According to Buro Happold, the building was designed to respond to its surroundings, with the curved exterior representing its desert locations, creating an intricate and multifaceted structural challenge.

“On the surface, the design appeared impossible to build, with our team required to translate the design’s complex geometric shapes into buildable elements. Our role was to achieve both the architectural intent and the client’s stringent requirements,” says a spokesman for Buro Happold. 

“Working closely with Zaha Hadid, our team evolved the design, creating, exploring, testing and refining options. Our structural and facade engineers applied knowledge gained from previous projects to translate the design, dividing it into a series of components to remove the complexity.

“The result draws comparisons with an enormous three-dimensional jigsaw puzzle, featuring a system of parallel structural steel ribs that were prefabricated off site. This approach meant that the components could be easily transported and then assembled using typical skills and equipment found on any construction site. This method also reduced the risks associated with construction, guaranteeing an architecturally accurate building despite its challenging geometry.
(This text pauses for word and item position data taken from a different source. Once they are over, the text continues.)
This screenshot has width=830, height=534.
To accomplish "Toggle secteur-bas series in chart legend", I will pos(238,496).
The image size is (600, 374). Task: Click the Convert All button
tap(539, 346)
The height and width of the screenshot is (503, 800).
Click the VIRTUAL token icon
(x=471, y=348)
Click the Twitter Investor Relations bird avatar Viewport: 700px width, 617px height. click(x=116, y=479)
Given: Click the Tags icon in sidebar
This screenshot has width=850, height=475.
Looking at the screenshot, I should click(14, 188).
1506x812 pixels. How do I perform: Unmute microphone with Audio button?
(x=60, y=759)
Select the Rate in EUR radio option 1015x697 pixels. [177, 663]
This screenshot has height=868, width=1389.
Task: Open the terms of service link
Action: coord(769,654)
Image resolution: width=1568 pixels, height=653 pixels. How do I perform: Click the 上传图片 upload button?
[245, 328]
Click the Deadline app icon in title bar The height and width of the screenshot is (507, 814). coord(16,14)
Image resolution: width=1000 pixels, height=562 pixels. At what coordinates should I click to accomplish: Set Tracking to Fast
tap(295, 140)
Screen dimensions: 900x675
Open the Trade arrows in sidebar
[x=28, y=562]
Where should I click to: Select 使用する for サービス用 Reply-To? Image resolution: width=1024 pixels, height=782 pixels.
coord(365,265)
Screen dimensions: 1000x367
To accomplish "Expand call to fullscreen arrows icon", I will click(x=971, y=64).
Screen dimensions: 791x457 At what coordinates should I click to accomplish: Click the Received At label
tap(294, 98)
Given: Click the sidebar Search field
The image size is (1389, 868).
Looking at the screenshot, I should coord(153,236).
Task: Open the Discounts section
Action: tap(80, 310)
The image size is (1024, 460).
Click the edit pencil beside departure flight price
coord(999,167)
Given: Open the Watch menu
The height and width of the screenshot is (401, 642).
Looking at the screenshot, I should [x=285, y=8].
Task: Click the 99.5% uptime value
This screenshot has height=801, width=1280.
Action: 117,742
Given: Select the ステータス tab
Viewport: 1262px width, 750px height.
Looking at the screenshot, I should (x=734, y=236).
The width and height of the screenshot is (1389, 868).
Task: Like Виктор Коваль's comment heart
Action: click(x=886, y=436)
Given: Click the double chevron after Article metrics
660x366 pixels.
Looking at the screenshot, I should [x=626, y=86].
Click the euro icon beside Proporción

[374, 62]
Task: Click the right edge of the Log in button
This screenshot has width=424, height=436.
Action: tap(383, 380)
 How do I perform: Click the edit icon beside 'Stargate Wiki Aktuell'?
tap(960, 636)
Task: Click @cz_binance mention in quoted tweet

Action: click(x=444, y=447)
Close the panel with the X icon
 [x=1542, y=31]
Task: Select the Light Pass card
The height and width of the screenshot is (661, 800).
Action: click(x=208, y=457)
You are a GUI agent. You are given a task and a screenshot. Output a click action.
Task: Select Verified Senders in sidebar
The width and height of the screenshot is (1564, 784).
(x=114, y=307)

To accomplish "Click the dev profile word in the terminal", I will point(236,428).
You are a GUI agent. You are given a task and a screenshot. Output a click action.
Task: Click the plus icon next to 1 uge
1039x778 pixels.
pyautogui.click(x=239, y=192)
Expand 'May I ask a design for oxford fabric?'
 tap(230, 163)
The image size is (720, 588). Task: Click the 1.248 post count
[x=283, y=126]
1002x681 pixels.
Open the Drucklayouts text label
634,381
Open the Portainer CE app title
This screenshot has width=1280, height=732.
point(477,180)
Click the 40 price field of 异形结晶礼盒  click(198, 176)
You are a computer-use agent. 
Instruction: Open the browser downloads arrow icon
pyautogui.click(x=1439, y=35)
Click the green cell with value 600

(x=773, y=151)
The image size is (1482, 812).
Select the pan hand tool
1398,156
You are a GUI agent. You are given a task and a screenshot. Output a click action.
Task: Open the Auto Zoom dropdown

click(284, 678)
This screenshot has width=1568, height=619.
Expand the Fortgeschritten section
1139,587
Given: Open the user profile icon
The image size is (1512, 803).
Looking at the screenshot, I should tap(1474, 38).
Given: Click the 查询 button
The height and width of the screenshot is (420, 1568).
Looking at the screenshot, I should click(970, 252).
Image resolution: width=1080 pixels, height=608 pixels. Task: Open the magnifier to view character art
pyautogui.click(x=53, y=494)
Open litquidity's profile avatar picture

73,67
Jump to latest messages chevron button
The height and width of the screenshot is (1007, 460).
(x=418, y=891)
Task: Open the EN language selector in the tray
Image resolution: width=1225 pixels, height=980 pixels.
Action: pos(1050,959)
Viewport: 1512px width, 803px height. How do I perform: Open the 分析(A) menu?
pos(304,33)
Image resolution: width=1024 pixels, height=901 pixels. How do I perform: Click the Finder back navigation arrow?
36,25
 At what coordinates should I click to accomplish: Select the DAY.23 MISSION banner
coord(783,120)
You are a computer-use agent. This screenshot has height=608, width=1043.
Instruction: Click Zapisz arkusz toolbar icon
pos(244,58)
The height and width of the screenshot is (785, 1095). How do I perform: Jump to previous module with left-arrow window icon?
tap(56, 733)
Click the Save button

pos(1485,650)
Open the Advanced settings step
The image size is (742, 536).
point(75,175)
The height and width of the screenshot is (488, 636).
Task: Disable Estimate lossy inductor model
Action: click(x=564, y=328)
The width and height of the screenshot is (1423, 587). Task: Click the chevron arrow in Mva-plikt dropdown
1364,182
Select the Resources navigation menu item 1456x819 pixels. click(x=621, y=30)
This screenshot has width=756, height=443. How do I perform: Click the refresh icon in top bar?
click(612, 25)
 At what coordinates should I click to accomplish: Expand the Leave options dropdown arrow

Prefabrication also meant that it was possible to create a robust build programme that enabled reliable prediction of costs and scheduling.

“A key challenge for our team was the need to adapt to the changing requirements of the project over the course of the design. During the planning stages, we worked closely with the client and architect to ensure that their requirements were met and that the design was modified accordingly. This included the need to move away from our initial approach of using concrete shells to form the roof, and instead adopting structural steelwork to create curvature. The only exceptions to this are the large concrete dome over the entrance of the lobby, with its curvature creating its shell, and the long elegant openings of the arched sidewalls,” he says.

The facade provided many opportunities to reduce its carbon footprint, he says. Buro Happold’s team worked with the architects to help boost Bee’ah headquarters’ LEED rating from its initial goal of Gold to a Platinum certification.Buro Happold says its specialists undertook extensive energy and cost benefit analysis to devise a net zero energy strategy for the complex that championed the creation of an onsite solar plant, and used Tesla Power pack batteries as backup storage for the energy generated.

The photovoltaic system in the solar plant has been designed to accommodate high summer loads, and the excess energy generated during these peak months is then fed back to the grid. The partial battery storage system is used to provide for base night-time loads, and can be supplemented by electricity from the grid on the rare occasions it is required – such as when evening events are held in the auditorium, or several electric cars are being charged overnight.

Additional passive design features include extensive use of exposed thermal mass, a low window to glazing ratio, careful sizing and positioning of windows to reduce solar gain, use of natural daylight and lighting controls to monitor effective usage, and well-insulated glazing panels.

Ninety per cent of the materials used for the headquarters are regionally sourced and feature high recycled content – including concrete aggregate and steel. Grey water recycling, rainwater collection and thoughtful, water-efficient smart landscaping all add to the facility’s green credentials.